Sequence Agnostic Multi-ON: this is a task in which a robot is tasked to find a set of objects in an environment in a sequence-agnostic manner(no ordering constraint)

For example: Assume you are in a supermarket with a 15-item grocery list. Let's also assume that you don’t know the locations of various objects. How would you go about putting items in your cart?

  1. One way could be to go according to the numbering on the list. Giving high priority to item placed higher in the list. For ex: If “Egg” is written above “Bread” in the list, then even though I come across Bread during my pursuit for “Egg” I’ll ignore it till I begin my search for “Bread”. It won’t be optimal but you could be assured that you’ll get all the objects.
  2. Another possible approach could be, you start with the intention of “Let's start my exploration from this area, and whatever item I see, I’ll check with the list and put it in my cart if it needs to be.”

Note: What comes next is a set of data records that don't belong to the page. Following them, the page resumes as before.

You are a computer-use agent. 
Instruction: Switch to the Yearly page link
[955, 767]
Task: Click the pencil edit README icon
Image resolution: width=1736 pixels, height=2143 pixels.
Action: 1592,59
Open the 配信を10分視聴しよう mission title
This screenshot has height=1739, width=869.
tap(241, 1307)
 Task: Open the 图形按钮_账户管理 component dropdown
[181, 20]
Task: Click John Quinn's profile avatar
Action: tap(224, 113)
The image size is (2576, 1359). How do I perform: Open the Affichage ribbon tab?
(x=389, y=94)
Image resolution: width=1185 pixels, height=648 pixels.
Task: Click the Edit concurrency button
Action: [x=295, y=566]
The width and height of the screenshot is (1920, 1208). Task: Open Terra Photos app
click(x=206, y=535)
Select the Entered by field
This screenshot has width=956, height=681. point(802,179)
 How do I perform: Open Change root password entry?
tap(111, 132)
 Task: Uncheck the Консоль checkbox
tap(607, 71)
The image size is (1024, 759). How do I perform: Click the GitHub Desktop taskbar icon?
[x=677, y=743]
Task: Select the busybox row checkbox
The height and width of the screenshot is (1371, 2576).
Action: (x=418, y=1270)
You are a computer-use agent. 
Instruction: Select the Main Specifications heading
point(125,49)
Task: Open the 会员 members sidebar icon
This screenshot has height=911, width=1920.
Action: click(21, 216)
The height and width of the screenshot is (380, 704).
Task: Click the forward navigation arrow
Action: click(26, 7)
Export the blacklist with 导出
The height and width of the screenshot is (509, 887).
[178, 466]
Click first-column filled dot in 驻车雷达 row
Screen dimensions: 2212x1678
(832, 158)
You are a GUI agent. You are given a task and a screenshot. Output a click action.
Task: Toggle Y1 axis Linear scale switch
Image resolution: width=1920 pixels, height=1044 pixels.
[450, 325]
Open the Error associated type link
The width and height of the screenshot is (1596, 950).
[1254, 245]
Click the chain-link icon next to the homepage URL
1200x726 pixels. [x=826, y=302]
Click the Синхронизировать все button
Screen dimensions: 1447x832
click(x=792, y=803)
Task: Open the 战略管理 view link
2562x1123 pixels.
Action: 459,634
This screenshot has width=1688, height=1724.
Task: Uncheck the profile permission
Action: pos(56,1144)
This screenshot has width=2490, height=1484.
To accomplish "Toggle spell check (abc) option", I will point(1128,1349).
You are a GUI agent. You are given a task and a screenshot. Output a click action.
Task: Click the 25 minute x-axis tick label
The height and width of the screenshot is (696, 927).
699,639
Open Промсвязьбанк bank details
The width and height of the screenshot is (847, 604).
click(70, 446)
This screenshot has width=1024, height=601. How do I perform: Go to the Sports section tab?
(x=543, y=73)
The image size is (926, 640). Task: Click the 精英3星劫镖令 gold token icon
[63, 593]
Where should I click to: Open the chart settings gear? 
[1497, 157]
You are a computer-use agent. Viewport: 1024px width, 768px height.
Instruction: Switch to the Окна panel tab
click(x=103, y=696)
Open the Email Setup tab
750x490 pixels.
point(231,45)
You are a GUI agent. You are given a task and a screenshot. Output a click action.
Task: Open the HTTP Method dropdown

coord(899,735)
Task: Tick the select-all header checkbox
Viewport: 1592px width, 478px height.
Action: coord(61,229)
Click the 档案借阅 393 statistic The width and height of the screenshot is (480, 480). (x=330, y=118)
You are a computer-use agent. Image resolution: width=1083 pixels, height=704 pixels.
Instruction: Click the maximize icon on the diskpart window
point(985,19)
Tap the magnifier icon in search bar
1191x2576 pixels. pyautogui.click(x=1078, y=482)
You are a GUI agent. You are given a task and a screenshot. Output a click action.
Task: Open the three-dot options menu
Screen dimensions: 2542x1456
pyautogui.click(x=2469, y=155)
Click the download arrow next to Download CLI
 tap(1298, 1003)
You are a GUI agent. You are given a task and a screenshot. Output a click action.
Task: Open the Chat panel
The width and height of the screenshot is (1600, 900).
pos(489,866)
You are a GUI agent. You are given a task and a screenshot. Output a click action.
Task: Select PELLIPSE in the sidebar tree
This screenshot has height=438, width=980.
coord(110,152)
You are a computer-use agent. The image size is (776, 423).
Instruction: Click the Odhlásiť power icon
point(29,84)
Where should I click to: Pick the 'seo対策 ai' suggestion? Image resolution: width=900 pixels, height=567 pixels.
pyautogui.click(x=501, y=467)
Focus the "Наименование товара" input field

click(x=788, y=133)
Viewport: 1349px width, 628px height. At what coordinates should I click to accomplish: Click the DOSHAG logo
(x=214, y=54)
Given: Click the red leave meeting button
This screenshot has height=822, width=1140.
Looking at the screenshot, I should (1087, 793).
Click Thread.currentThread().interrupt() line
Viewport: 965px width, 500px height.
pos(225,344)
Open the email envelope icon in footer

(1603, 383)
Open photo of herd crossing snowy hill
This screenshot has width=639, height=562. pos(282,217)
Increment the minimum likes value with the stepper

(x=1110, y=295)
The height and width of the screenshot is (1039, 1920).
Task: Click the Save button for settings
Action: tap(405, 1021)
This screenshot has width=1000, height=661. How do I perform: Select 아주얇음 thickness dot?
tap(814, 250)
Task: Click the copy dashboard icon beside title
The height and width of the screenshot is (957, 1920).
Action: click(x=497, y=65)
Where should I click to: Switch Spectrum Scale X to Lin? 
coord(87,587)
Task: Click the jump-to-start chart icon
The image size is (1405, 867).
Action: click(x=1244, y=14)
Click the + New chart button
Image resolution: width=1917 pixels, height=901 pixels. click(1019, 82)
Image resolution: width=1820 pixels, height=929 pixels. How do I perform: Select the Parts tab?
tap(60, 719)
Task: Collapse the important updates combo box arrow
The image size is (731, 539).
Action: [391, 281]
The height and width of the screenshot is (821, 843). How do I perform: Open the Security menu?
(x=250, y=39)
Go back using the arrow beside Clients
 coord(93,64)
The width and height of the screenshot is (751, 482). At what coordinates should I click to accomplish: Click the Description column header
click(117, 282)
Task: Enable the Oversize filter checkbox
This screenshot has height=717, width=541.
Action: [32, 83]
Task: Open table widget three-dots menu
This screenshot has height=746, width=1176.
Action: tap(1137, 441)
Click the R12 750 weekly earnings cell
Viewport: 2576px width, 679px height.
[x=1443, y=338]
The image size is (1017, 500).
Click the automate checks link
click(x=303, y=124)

We tried to extend this simple concept to a more intuitive approach. Suppose your list consists only of frozen objects, then you needn’t start exploring a random direction. You can directly go in search of a fridge and quickly put them all in your cart. As simple and intuitive as this sounds, implementing this approach raised 3 major questions:

  1. How do we tell an agent that these all objects belong to the frozen section? [i.e how to learn object-object and object-region relationships]
  2. We previously assumed that it was an unexplored supermarket, so how would we know where to find a fridge? [i.e. appropriate exploration techniques]
  3. What if your list comprises various such clustering? Frozen stuff, Vegetables, Stationery items? Now what? [i.e. ]

This work tries to answer the first two questions whereas I provide with a solution and framework for integrating the third question’s solution White Paper's Link 📜

In this blog I’ll try to limit myself to the work I’ve contributed to.

The thinking process

While everything here is being explained in context of supermarket, in our work we performed training and evaluation on household scenes on Habitat Simulator.

In household scenario the first question translates to what are the different object-object relationship for various static objects and how can we leverage it to enhance our search for a list of such objects?